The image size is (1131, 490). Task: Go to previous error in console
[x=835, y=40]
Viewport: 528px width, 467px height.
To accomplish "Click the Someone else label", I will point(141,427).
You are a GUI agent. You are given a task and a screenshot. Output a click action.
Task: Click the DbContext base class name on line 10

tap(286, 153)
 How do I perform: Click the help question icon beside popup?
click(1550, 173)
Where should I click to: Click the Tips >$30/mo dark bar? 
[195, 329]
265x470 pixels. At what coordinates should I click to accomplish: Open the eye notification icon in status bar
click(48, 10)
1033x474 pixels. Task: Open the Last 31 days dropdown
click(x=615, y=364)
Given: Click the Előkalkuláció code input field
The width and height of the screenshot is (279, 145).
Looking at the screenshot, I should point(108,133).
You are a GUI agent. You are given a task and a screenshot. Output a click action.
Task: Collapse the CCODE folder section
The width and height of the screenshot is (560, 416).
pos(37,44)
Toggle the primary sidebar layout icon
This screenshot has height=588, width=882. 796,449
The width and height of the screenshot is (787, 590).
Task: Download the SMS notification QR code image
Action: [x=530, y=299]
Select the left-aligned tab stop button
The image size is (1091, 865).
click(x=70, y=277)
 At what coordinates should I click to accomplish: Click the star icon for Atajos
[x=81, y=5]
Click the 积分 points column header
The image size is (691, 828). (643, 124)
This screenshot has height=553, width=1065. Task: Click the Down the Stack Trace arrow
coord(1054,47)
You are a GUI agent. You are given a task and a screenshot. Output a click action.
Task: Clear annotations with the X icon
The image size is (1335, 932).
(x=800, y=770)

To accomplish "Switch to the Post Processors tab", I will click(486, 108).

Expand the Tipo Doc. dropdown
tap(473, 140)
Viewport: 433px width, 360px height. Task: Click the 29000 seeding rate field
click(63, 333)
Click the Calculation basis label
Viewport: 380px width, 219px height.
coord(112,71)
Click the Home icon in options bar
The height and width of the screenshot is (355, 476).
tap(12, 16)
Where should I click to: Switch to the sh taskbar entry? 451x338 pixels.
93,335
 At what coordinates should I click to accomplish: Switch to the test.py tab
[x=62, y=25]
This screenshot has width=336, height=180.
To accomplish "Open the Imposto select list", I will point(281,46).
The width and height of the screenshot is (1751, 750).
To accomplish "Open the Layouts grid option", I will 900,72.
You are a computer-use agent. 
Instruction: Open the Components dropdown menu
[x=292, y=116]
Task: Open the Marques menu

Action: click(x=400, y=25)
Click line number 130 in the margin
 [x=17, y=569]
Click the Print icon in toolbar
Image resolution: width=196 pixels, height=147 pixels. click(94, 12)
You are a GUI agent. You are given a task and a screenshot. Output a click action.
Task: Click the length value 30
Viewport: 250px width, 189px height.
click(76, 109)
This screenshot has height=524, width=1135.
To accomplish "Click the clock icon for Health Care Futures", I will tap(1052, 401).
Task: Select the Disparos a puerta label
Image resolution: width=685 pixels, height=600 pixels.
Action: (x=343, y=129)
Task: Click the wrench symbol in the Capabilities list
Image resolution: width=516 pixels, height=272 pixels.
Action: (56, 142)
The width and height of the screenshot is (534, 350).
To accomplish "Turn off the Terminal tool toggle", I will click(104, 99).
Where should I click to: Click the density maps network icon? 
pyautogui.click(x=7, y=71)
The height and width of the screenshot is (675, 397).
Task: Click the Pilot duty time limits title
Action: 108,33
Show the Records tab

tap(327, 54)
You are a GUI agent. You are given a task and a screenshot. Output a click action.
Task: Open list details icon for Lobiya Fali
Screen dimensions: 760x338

WORK TO BE COMPLETED
Only the lines above from the line with "Click line number 130 in the margin" to the line with "The width and height of the screenshot is (534, 350).", those two lines included, should be reproduced exactly.

WRITTEN ANSWER
Click line number 130 in the margin
 [x=17, y=569]
Click the Print icon in toolbar
Image resolution: width=196 pixels, height=147 pixels. click(94, 12)
You are a GUI agent. You are given a task and a screenshot. Output a click action.
Task: Click the length value 30
Viewport: 250px width, 189px height.
click(76, 109)
This screenshot has height=524, width=1135.
To accomplish "Click the clock icon for Health Care Futures", I will tap(1052, 401).
Task: Select the Disparos a puerta label
Image resolution: width=685 pixels, height=600 pixels.
Action: (x=343, y=129)
Task: Click the wrench symbol in the Capabilities list
Image resolution: width=516 pixels, height=272 pixels.
Action: (56, 142)
The width and height of the screenshot is (534, 350).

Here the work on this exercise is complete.